Provided material =
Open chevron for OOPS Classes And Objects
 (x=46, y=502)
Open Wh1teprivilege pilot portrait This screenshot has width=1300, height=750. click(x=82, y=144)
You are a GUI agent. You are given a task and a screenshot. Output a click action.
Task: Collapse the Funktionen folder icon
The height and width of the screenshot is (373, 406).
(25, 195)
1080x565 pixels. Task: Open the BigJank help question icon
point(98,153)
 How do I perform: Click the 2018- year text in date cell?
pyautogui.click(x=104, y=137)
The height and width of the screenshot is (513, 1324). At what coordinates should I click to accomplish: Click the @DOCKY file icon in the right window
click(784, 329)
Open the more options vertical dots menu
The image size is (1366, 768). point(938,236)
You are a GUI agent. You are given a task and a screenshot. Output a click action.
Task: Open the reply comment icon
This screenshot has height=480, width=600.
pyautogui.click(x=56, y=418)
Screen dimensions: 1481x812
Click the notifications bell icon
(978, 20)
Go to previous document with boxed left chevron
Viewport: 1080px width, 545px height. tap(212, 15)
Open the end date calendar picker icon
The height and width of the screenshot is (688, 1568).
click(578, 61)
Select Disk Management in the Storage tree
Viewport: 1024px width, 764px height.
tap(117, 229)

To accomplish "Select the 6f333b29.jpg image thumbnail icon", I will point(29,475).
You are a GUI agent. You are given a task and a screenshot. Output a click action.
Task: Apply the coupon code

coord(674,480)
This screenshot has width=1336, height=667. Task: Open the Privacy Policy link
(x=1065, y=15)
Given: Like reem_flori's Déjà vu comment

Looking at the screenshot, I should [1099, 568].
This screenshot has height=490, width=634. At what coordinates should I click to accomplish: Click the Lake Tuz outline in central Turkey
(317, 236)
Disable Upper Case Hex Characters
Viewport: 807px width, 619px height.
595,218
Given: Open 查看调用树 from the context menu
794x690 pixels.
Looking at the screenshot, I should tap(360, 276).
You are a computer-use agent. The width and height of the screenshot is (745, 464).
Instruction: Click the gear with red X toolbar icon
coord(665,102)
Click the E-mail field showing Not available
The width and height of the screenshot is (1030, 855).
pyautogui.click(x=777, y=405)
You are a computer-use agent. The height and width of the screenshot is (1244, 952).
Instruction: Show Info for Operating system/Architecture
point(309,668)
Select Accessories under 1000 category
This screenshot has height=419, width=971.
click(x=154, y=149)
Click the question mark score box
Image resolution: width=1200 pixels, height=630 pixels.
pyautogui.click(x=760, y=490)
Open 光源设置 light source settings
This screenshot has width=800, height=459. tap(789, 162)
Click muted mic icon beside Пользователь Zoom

Stated task =
Write out the rows above word for word, beginning with the very first line and stopping after the line that contains "Open Wh1teprivilege pilot".

Completed task =
Open chevron for OOPS Classes And Objects
 (x=46, y=502)
Open Wh1teprivilege pilot portrait This screenshot has width=1300, height=750. click(x=82, y=144)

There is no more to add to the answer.